→ **TASK DIRECTIONS**: The answer must be every line from the entries below that contains "computer".
** Opening INPUT MATERIAL block **
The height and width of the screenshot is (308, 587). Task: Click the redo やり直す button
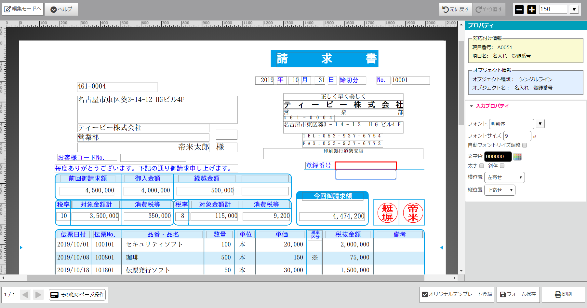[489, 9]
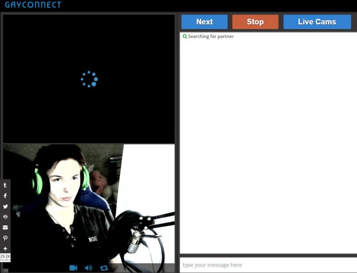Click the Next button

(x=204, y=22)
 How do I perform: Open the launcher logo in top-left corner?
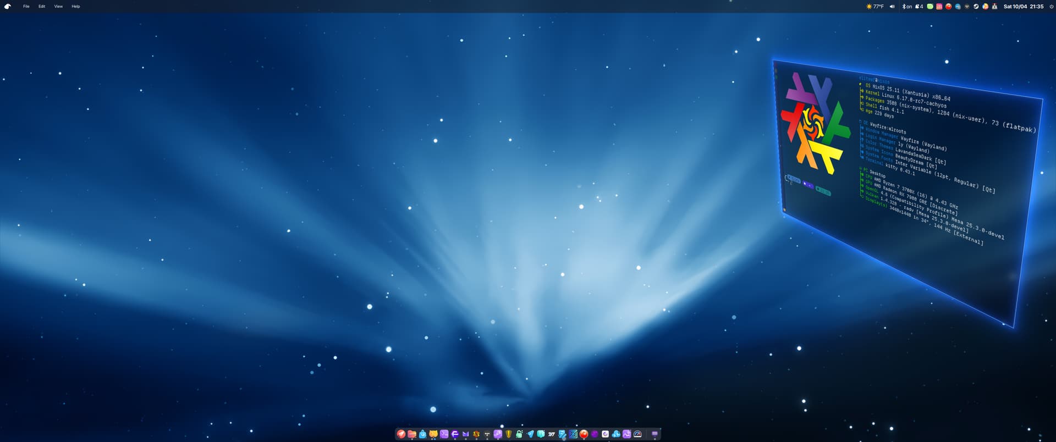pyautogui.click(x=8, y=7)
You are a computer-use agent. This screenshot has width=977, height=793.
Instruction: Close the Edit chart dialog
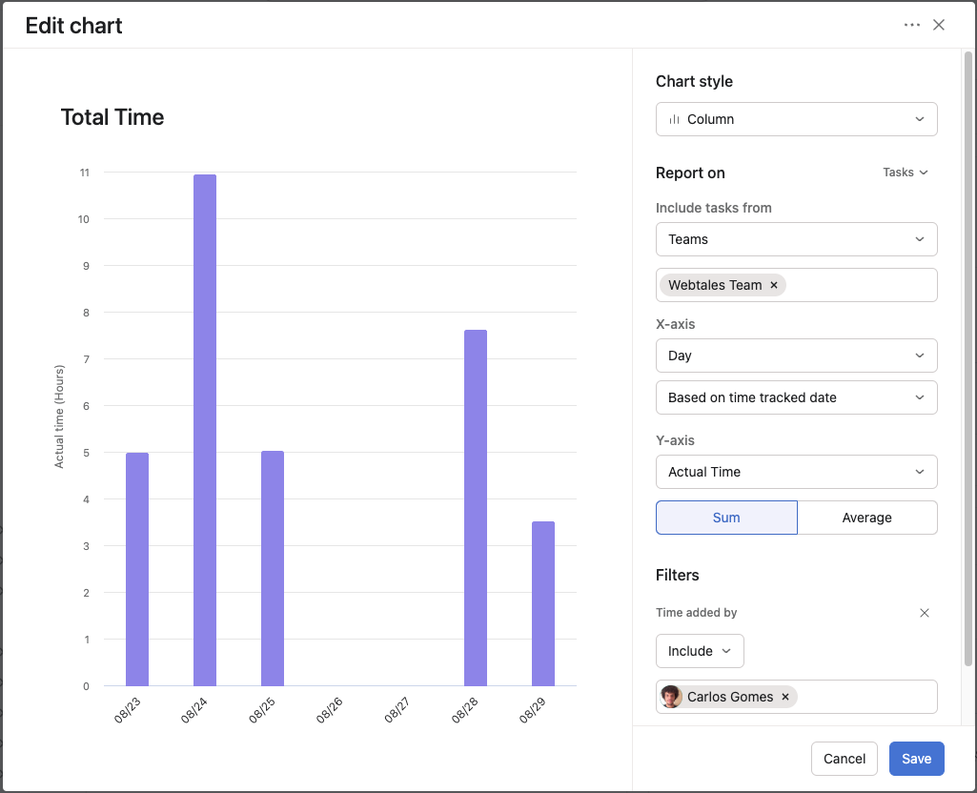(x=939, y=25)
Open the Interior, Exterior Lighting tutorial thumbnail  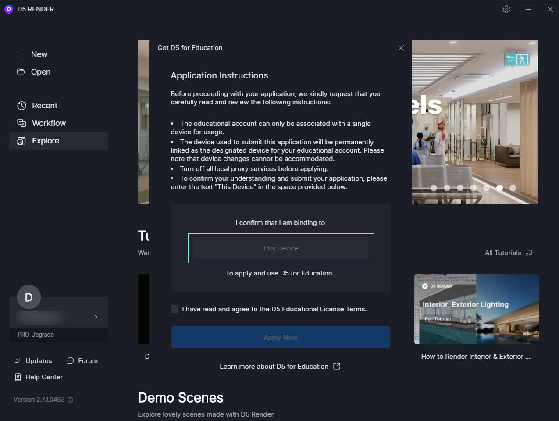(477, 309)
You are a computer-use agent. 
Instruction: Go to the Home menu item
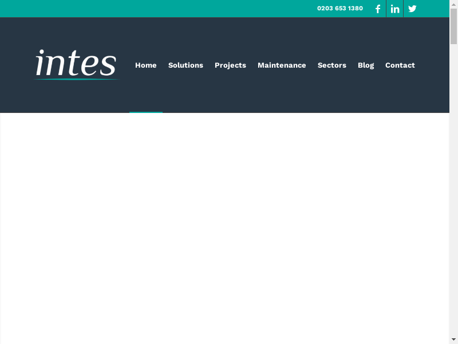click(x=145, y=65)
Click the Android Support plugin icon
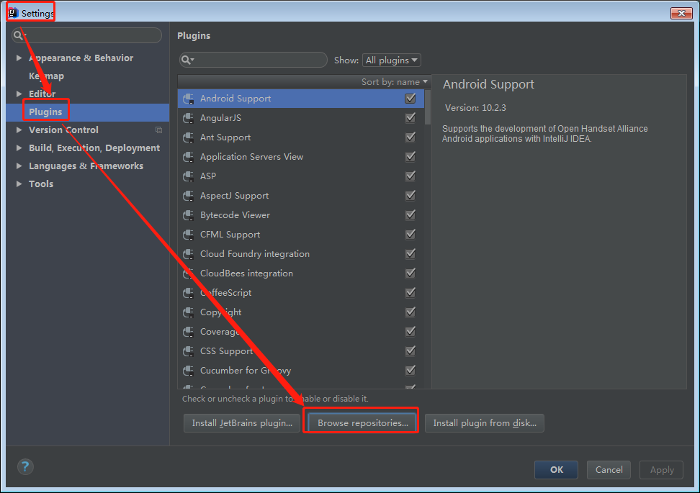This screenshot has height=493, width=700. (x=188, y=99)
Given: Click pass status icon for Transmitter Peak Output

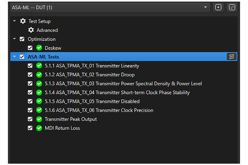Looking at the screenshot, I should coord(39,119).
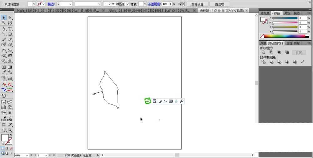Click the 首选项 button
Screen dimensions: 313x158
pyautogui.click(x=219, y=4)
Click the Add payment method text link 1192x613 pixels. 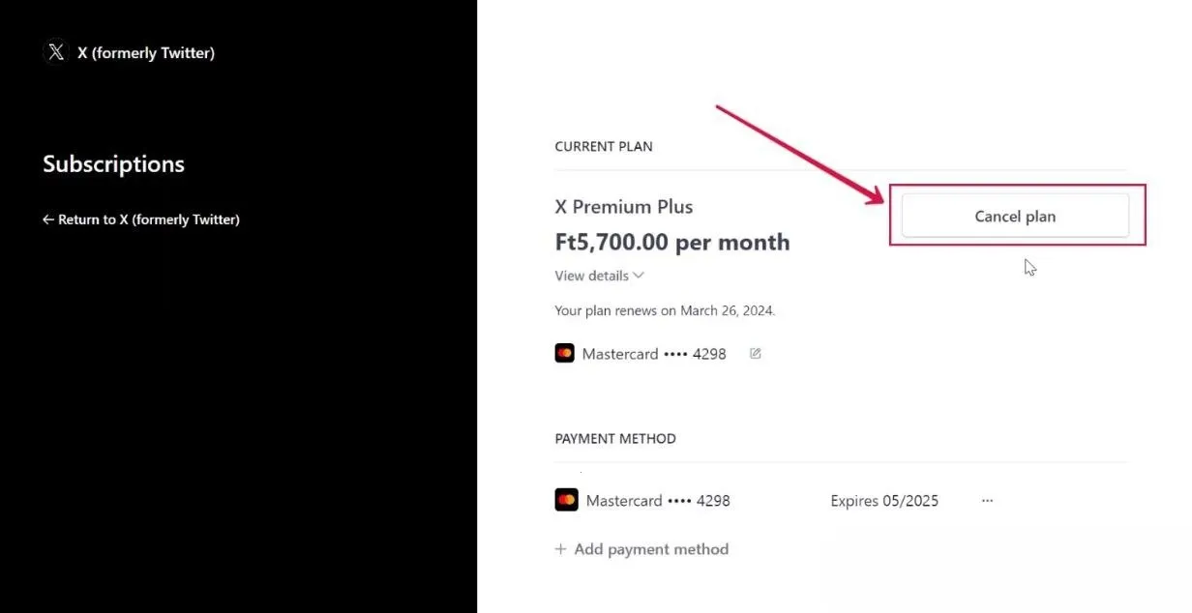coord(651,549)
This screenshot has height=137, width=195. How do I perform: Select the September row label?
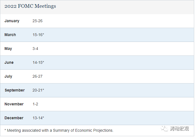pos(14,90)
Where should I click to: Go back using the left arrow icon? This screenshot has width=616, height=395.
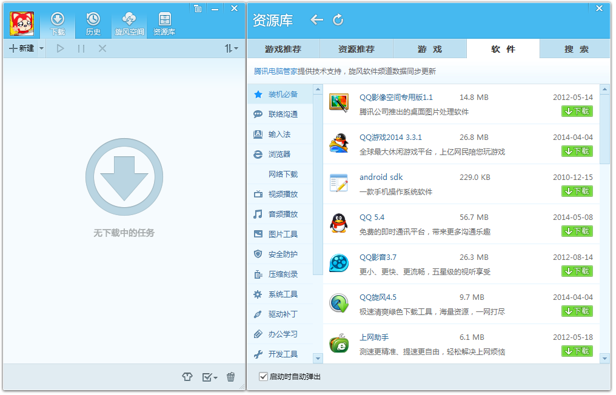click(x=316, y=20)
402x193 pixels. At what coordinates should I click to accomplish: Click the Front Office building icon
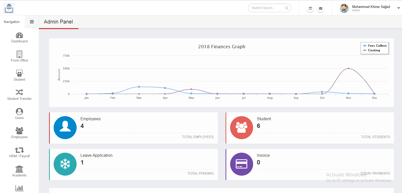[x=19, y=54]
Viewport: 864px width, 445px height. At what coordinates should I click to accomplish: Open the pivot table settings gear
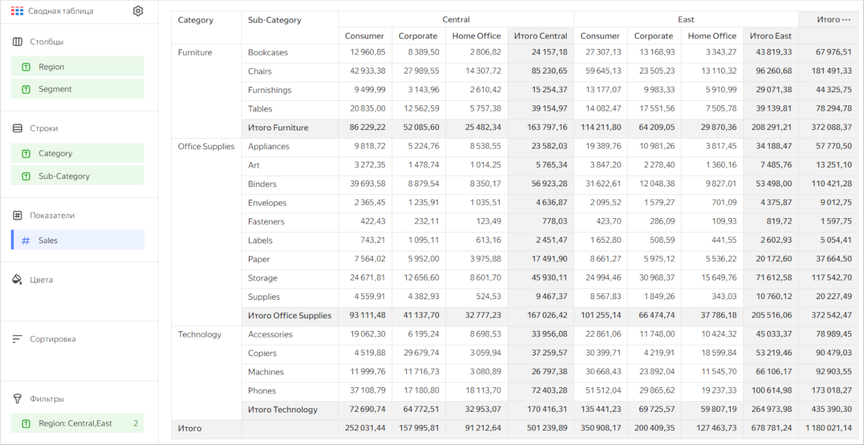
** Closing INPUT MATERIAL block **
** Opening INPUT MATERIAL block **
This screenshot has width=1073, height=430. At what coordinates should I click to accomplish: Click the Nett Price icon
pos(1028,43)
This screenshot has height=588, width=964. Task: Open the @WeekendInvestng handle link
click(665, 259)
** Closing INPUT MATERIAL block **
** Opening INPUT MATERIAL block **
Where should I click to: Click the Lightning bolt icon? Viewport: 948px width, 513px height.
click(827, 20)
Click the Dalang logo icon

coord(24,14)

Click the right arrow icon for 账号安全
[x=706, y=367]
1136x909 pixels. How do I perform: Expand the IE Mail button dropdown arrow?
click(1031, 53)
** Closing INPUT MATERIAL block **
→ **ANSWER TO THIS EXERCISE**:
You are a computer-use agent. This screenshot has width=977, height=793.
You are a computer-use agent. 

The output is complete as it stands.